O que se pede:
No trecho do documento, troque "eleitores" por "apoiadores" e reproduza a passagem desde "Nem todos os" até "simpatizava com França.", inclusive.
═════ Trecho do documento
A saída de Márcio França (PSB) da disputa pelo governo de São Paulo pode acirrar ainda mais a eleição no maior estado do país. Ex-governador, França decidiu abrir mão da pré-candidatura para apoiar o pré-candidato do PT, Fernando Haddad, e deve concorrer ao Senado.
Nem todos os seus eleitores, porém, vão necessariamente migrar para o petista. Outros pré-candidatos – especialmente o atual governador Rodrigo Garcia (PSDB) – podem acabar atraindo quem simpatizava com França.
E a herança não é desprezível: segundo a última pesquisa eleitoral do Datafolha, divulgada no final de junho, França tinha 16% das intenções de voto para governador. O pré-candidato do PSB aparecia atrás de Haddad, que marcava 28%, e tecnicamente empatado com Tarcísio Gomes de Freitas (Republicanos), que tinha 12%.
Maria Teresa Kerbauy, professora da Unesp (Universidade Estadual Paulista) em Araraquara (SP), afirma que os votos que iam para França podem se dividir. “Esse eleitor é mais de centro-esquerda, mas existe a possibilidade de que ele migre também para o Tarcísio. Não é garantido que todo eleitor do Márcio França vá para o Haddad ou para o Rodrigo Garcia”, afirma.
Diagnóstico semelhante é feito pela coordenadora do Programa de Pós-Graduação em Ciência Política da UFSCar (Universidade Federal de São Carlos), Maria do Socorro Braga. “Esse eleitorado pode realmente se fragmentar. Uma parte com certeza vai segui-lo e apoiar o Haddad, mas há um segmento que vai buscar outras candidaturas, de centro-direita [Garcia] ou até de direita [Tarcísio]”, diz.
Se isso de fato ocorrer, avalia a professora, os votos que antes eram de França podem ajudar a definir quem disputará o segundo turno contra Haddad. “Quanto mais o eleitor seguir para o Haddad, maior a dificuldade de se definir um segundo lugar nos próximos meses. Vai ser interessante ver esse movimento, [identificar] o quanto França consegue transferir votos”, declara.
══════════
═════ Trecho da listagem
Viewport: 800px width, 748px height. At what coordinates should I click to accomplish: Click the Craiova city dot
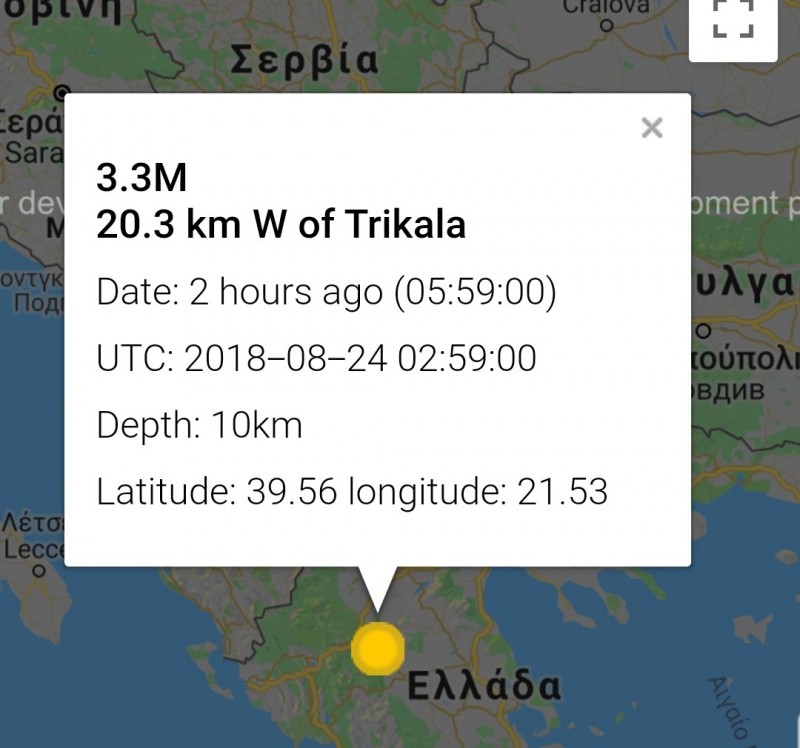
══════════
Resposta esperada:
Nem todos os seus apoiadores, porém, vão necessariamente migrar para o petista. Outros pré-candidatos – especialmente o atual governador Rodrigo Garcia (PSDB) – podem acabar atraindo quem simpatizava com França.